Assignment |
Retrieve every line of the data holding the word "will".
*** Input Section Begins ***
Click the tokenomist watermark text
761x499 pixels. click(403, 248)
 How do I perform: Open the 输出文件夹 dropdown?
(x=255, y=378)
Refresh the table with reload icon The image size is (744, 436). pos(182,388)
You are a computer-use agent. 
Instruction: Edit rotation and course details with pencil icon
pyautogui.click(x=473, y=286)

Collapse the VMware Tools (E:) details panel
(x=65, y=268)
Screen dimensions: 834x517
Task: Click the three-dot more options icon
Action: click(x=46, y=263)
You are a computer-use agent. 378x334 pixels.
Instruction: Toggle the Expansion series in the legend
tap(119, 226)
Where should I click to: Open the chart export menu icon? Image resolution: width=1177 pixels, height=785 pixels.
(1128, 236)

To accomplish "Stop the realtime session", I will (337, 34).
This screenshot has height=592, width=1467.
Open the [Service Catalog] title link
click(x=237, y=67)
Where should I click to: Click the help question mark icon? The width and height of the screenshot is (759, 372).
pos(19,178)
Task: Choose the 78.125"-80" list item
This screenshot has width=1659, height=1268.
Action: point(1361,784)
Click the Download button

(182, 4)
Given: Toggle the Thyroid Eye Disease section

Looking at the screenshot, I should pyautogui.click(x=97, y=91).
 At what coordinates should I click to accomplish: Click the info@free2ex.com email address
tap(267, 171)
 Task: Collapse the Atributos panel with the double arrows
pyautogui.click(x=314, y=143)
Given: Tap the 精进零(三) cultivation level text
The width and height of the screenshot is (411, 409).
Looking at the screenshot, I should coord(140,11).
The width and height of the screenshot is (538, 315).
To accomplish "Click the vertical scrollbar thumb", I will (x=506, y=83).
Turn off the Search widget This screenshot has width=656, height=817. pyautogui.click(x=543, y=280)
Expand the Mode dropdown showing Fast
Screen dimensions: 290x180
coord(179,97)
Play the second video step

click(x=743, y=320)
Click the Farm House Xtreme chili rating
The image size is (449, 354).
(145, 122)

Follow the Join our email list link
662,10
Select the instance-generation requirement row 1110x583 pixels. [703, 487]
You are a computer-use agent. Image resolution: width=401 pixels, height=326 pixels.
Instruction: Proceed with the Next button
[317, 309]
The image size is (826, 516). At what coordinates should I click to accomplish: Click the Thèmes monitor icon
*** Input Section Ends ***
Response box |
To accomplish "Stop the realtime session", I will (337, 34).
To accomplish "Click the vertical scrollbar thumb", I will (x=506, y=83).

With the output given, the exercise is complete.